* [Exercise goal]: Rewrite the listing below from the line with "Open invoice A068 via its link" to the line with "coord(50,388)", substituting "Tap" for "Click" and leaving everything else unchanged. Omit the pictures from your answer.

* [Extracted records]:
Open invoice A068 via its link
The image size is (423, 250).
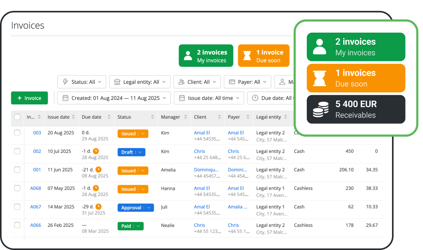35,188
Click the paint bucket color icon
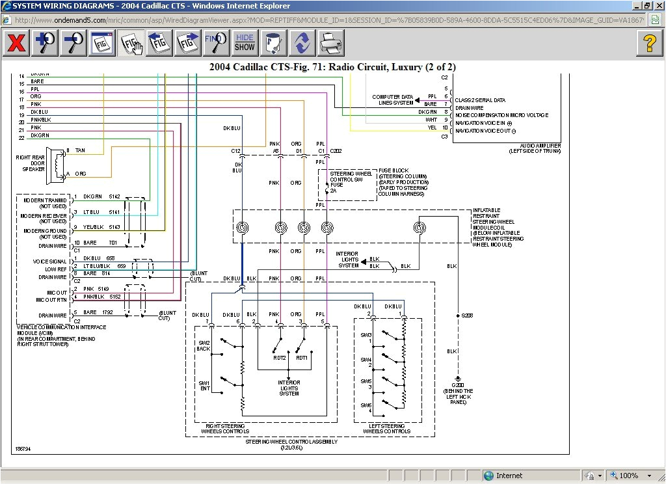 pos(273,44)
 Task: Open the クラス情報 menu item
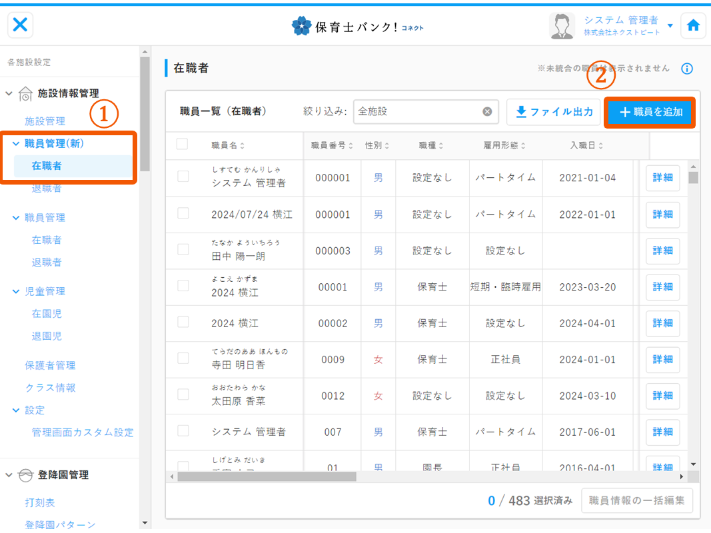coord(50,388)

==

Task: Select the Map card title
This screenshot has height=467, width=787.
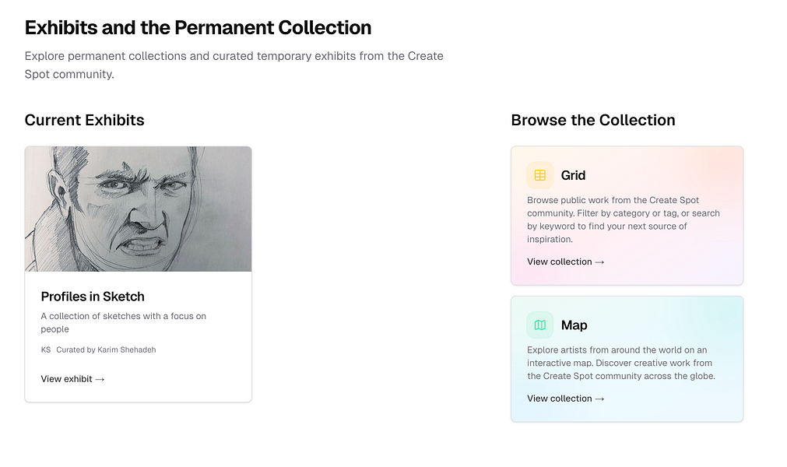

...

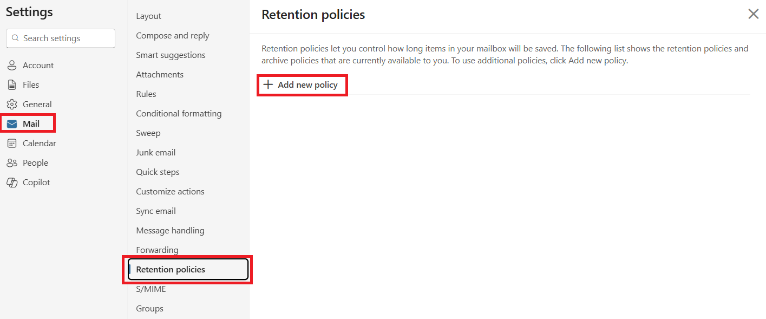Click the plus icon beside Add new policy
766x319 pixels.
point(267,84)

* [Finished answer]:
Open invoice A068 via its link
The image size is (423, 250).
35,188
Tap the paint bucket color icon
 pos(273,44)
 Task: Open the クラス情報 menu item
coord(50,388)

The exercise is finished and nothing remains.